Interview: Billy Corgan
From: The Smashing Pumpkins
Byline: Derek Signore, The Sound Magazine
Show Info: 5.13.13 Concrete Street, Corpus Christi
Website: www.smashingpumpkins.com
Social: Facebook/Twitter / smashingpumpkins
Photo Credit: Paul Elledge


STEAM: With such a vast catalog of songs, how do you compile a set list from night to night?
BILLY: It used to be pretty varied, but to be honest nowadays it’s pretty much the same. We design the set for the tour prior to the first show. The A.D.D. of our audience has kind of changed the patience of our audience so we try and keep things the same night to night.
STEAM: For the past few years it has become the norm for bands to tour a single album a night, with Mellon Collie and the Infinite Sadness being one of the best double albums of all time, has there ever been any thought to tour just the album in its entirety?
BILLY: I’ve been very vocal in that I think that method is killing the touring business.
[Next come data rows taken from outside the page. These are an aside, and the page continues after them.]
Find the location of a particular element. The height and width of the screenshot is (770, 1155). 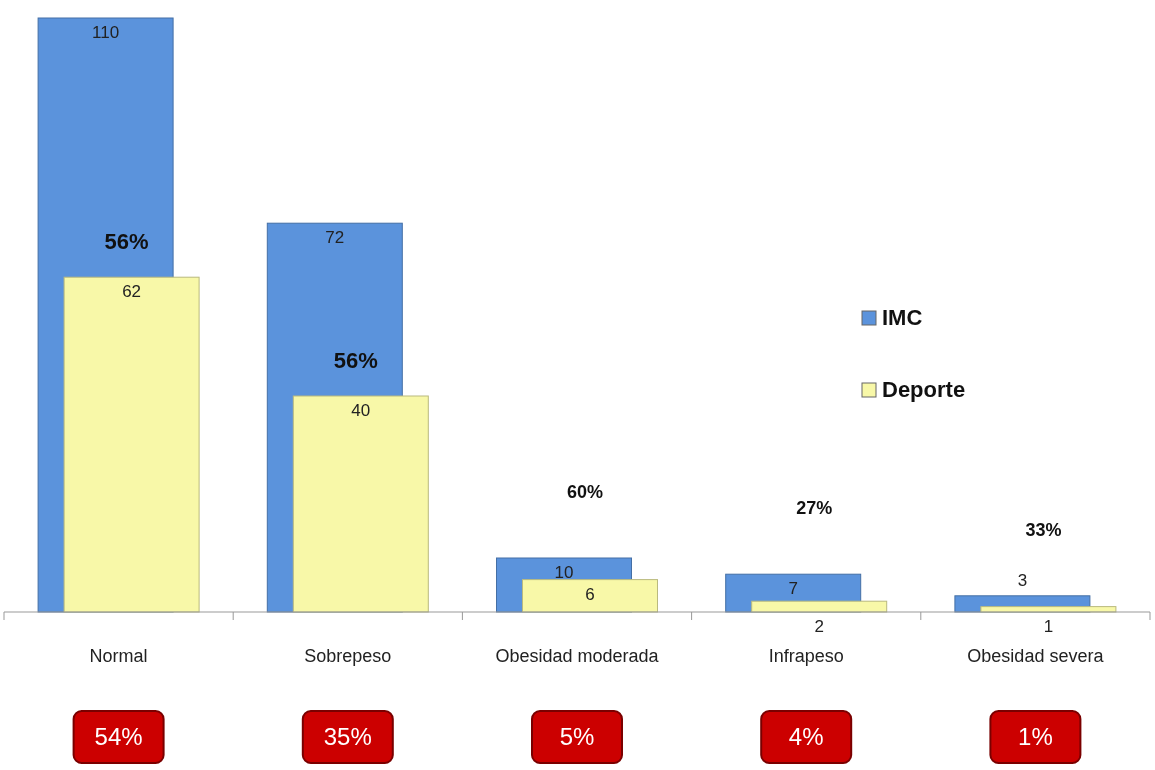

data-label: 110 is located at coordinates (106, 32).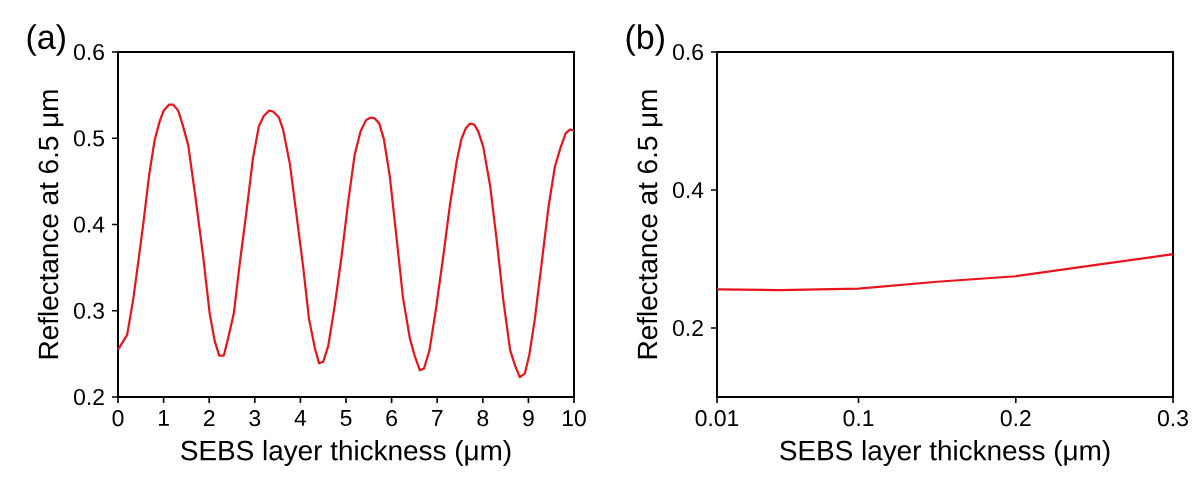 Image resolution: width=1200 pixels, height=480 pixels. What do you see at coordinates (164, 418) in the screenshot?
I see `x-tick-label: 1` at bounding box center [164, 418]. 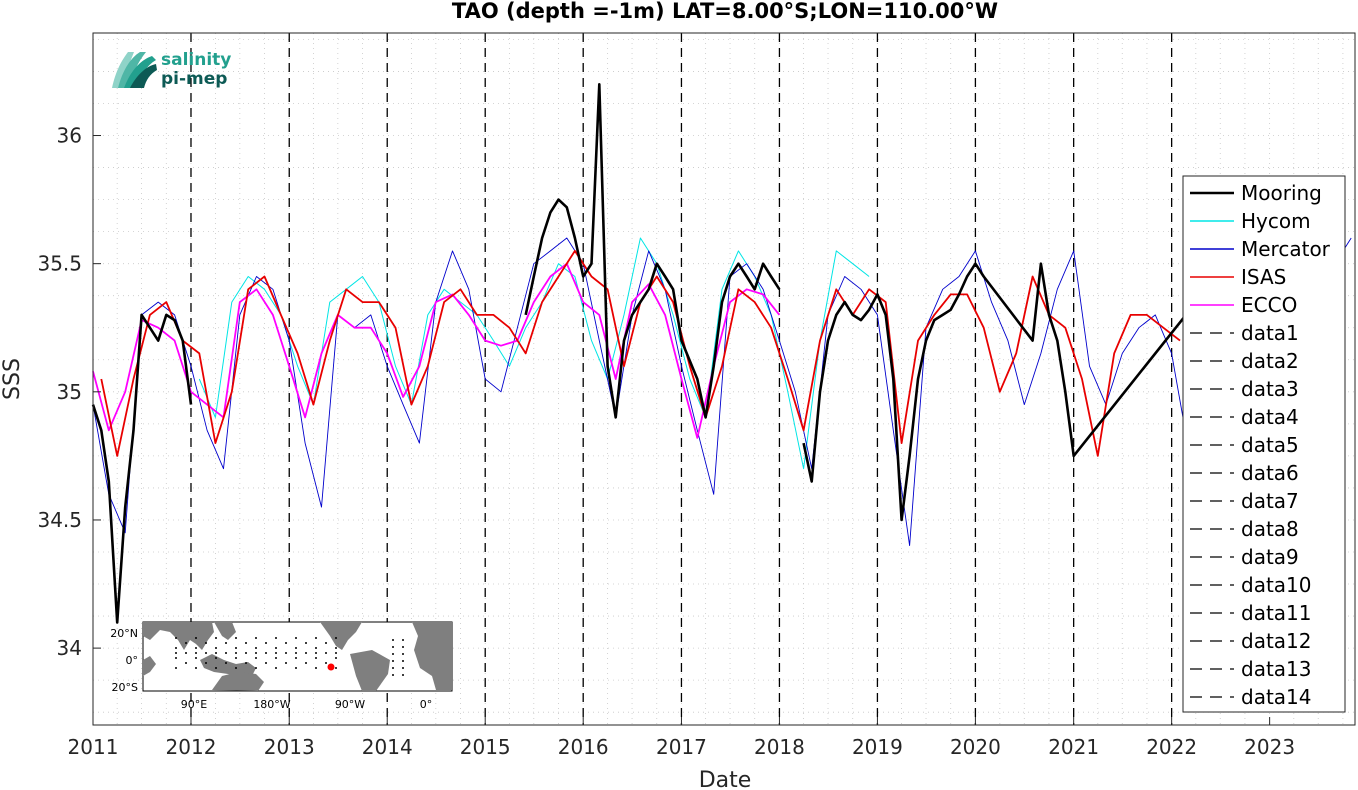 I want to click on legend-label: data13, so click(x=1276, y=669).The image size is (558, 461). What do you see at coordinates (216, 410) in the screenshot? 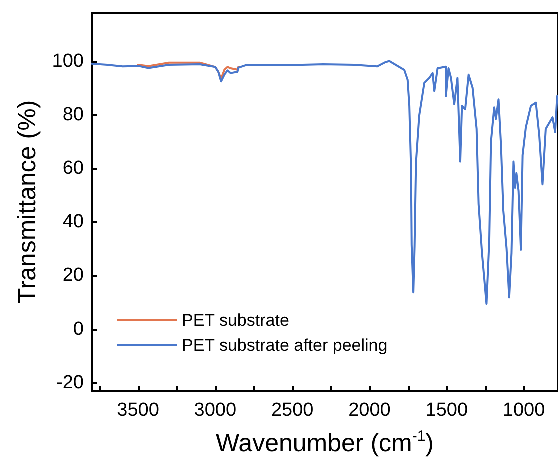
I see `x-tick-label: 3000` at bounding box center [216, 410].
I think that in the short term it might help but eventually it will hurt business overall. I’m against it to just to get people in the seats.
STEAM: Over the past few years you have been at the helm of a slew of side projects, now that you have revived the pumpkins, what separates the band from your more recent work?
BILLY: For me it’s a philosophical approach. The Pumpkins were modeled after bands like The Beatles and Led Zeppelin, where you could blend a lot of musical influences into one unit. The Pumpkins are supposed to be a potpourri of musical influences and with such variety the band becomes its own identity.
STEAM: Do you find yourself struggling to write for one project in comparison to another?
BILLY: That’s never been a problem. The problem has always been limiting my focus to one thing (laughing). When alternative rock was really huge I remember saying that I have to write more alternative rock because that’s what gets on the radio but that wasn’t always my singular interest. When we brought the band back in 2007 that was a bigger problem because the public had made up their mind that we were an alternative rock band and that was it. Mixing in acoustic and electronic was a bit weird for a while after that.
STEAM: Any thoughts on putting out another double album in the future?
BILLY: Actually we’ve talked about making a triple album, not with this current album, but the next one. We started talking about what that would mean. I would like to do another big work but that just takes so much energy and commitment. It just takes over your life.
STEAM: What is it like to be known of one of the most quintessential rock voices of the 90’s?
BILLY: I don’t really know what to think of that (laughing). I don’t know what to think of the 90’s anymore, it started off really good but kind of got weird as it went on. I don’t think anyone could have anticipated the way music has turned out today. I think most 90’s bands would laugh at themselves back then if they knew what they would be doing today…assuming they’re still making music. I once talked to Neil Young’s manager Elliot Roberts, who managed me for a time, about how Neil Young struggled to keep himself from being labeled a 60’s artist. I tend to approach the 90’s as sort of the beginning and not the end. To me it’s a legacy but not an albatross.
STEAM: With 90’s bands like Jane’s Addiction and Sound Garden making waves again in the scene do you feel a resurgence of 90’s style music coming?
BILLY: I think it’s really good that artists from my generation are still making music. My reasons might be different from theirs, I want to take the pumpkins around the earth, there’s a destination I want to get to, to reinvent the musical language without reinventing the band.
STEAM: Are you happy that the band emerged before the advent of itunes and youtube and if so how do you think the band would fare if releasing today?
BILLY: I feel lucky that we existed in the last great era of record sales. As far as how we would do today I think that a great band is a great band and when we had our moment we were on a roll. I think we would have probably have gone less commercial and more avant-garde if we released today. Commercial success wise In don’t think we would have had as much success, I think there are too many actors in this environment and it’s shocks me how tolerant the media is to them. It’s weird to know that music been hijacked by other forces. There’s a lot of other agendas going on in music right now that have nothing to do with how good a song is…and that’s a little weird.